**EXERCISE BRIEF**.
Present the following data again exactly as it is shown.

=== RECORDS FOR THIS EXERCISE ===

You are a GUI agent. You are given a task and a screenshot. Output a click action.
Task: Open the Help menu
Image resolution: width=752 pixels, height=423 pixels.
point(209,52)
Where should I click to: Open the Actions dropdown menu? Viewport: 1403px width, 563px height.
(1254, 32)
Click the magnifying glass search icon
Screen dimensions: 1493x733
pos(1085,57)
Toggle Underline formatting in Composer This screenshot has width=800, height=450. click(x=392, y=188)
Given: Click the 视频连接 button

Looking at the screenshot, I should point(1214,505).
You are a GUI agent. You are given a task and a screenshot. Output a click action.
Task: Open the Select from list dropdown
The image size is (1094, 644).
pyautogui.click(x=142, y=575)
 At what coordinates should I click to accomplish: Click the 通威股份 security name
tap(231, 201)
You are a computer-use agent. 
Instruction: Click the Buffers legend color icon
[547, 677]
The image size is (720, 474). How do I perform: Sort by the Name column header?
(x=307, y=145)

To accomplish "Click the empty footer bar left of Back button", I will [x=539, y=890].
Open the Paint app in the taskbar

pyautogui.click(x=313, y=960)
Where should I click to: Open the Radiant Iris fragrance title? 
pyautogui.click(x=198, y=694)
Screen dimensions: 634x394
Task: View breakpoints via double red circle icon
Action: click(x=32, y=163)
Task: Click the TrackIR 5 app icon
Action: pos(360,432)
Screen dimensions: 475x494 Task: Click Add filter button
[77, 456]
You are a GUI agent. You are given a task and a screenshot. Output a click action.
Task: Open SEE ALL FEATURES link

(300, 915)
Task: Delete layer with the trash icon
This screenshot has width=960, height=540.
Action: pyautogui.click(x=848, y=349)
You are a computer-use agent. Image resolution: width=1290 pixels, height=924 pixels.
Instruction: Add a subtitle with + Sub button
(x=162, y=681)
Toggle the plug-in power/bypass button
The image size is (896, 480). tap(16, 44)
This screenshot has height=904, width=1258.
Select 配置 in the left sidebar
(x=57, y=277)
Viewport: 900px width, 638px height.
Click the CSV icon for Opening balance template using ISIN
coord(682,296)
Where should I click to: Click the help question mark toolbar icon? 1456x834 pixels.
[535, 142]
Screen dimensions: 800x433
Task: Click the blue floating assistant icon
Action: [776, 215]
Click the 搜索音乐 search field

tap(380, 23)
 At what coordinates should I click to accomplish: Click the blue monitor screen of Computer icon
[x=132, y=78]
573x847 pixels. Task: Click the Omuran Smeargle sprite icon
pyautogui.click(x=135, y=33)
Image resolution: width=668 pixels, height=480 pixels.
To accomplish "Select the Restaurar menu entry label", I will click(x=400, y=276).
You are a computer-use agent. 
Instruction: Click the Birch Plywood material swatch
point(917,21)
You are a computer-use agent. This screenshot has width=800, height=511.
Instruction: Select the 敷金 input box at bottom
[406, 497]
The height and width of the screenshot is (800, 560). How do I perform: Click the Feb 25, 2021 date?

===

**EXERCISE RESULT**.
You are a GUI agent. You are given a task and a screenshot. Output a click action.
Task: Open the Help menu
Image resolution: width=752 pixels, height=423 pixels.
point(209,52)
Where should I click to: Open the Actions dropdown menu? Viewport: 1403px width, 563px height.
(1254, 32)
Click the magnifying glass search icon
Screen dimensions: 1493x733
pos(1085,57)
Toggle Underline formatting in Composer This screenshot has width=800, height=450. click(x=392, y=188)
Given: Click the 视频连接 button

Looking at the screenshot, I should point(1214,505).
You are a GUI agent. You are given a task and a screenshot. Output a click action.
Task: Open the Select from list dropdown
The image size is (1094, 644).
pyautogui.click(x=142, y=575)
 At what coordinates should I click to accomplish: Click the 通威股份 security name
tap(231, 201)
You are a computer-use agent. 
Instruction: Click the Buffers legend color icon
[547, 677]
The image size is (720, 474). How do I perform: Sort by the Name column header?
(x=307, y=145)

To accomplish "Click the empty footer bar left of Back button", I will [x=539, y=890].
Open the Paint app in the taskbar

pyautogui.click(x=313, y=960)
Where should I click to: Open the Radiant Iris fragrance title? 
pyautogui.click(x=198, y=694)
Screen dimensions: 634x394
Task: View breakpoints via double red circle icon
Action: click(x=32, y=163)
Task: Click the TrackIR 5 app icon
Action: pos(360,432)
Screen dimensions: 475x494 Task: Click Add filter button
[77, 456]
You are a GUI agent. You are given a task and a screenshot. Output a click action.
Task: Open SEE ALL FEATURES link

(300, 915)
Task: Delete layer with the trash icon
This screenshot has width=960, height=540.
Action: pyautogui.click(x=848, y=349)
You are a computer-use agent. Image resolution: width=1290 pixels, height=924 pixels.
Instruction: Add a subtitle with + Sub button
(x=162, y=681)
Toggle the plug-in power/bypass button
The image size is (896, 480). tap(16, 44)
This screenshot has height=904, width=1258.
Select 配置 in the left sidebar
(x=57, y=277)
Viewport: 900px width, 638px height.
Click the CSV icon for Opening balance template using ISIN
coord(682,296)
Where should I click to: Click the help question mark toolbar icon? 1456x834 pixels.
[535, 142]
Screen dimensions: 800x433
Task: Click the blue floating assistant icon
Action: [776, 215]
Click the 搜索音乐 search field

tap(380, 23)
 At what coordinates should I click to accomplish: Click the blue monitor screen of Computer icon
[x=132, y=78]
573x847 pixels. Task: Click the Omuran Smeargle sprite icon
pyautogui.click(x=135, y=33)
Image resolution: width=668 pixels, height=480 pixels.
To accomplish "Select the Restaurar menu entry label", I will click(x=400, y=276).
You are a computer-use agent. 
Instruction: Click the Birch Plywood material swatch
point(917,21)
You are a computer-use agent. This screenshot has width=800, height=511.
Instruction: Select the 敷金 input box at bottom
[406, 497]
The height and width of the screenshot is (800, 560). How do I perform: Click the Feb 25, 2021 date?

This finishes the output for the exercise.